● **ENUNCIADO ESCRITO**
Vuelve a escribir sin cambios estas líneas del listado: empieza en la línea que contiene "At what coordinates should I click to accomplish: Select" y termina con la última línea del listado, ambas incluidas.

- - -

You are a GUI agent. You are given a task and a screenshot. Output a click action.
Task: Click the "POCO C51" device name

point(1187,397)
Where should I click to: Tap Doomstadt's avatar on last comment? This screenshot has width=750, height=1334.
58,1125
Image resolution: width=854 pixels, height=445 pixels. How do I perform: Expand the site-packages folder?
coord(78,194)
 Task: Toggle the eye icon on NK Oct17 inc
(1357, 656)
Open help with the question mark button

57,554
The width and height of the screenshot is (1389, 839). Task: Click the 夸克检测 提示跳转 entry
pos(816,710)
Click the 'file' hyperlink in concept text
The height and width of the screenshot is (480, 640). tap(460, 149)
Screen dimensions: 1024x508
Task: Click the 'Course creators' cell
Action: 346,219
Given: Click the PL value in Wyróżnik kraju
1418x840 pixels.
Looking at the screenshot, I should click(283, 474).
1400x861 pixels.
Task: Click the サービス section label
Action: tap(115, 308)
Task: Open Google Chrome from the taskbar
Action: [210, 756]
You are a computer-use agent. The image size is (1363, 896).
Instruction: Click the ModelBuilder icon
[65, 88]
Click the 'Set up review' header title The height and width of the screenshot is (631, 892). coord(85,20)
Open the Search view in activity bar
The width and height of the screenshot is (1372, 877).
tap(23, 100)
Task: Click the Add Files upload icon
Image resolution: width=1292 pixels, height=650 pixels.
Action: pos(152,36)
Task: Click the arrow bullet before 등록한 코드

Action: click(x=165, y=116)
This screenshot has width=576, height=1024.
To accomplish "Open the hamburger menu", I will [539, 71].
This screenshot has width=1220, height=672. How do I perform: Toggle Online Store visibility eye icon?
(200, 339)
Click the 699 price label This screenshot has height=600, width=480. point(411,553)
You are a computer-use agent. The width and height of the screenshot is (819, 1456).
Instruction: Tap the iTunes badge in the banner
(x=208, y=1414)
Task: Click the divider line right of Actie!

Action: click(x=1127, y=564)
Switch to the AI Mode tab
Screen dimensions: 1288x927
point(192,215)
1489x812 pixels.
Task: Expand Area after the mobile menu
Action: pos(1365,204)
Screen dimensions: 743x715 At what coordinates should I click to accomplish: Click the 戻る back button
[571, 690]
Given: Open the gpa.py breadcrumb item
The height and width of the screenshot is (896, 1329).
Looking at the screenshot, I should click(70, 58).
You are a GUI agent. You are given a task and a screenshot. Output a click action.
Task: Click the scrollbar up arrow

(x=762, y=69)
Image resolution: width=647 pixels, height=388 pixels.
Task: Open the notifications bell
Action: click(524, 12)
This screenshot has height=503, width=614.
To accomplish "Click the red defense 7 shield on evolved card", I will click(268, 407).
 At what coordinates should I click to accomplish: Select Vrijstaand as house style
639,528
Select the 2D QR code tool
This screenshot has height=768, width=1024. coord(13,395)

- - -

● **LA SOLUCIÓN**
 At what coordinates should I click to accomplish: Select Vrijstaand as house style
639,528
Select the 2D QR code tool
This screenshot has height=768, width=1024. coord(13,395)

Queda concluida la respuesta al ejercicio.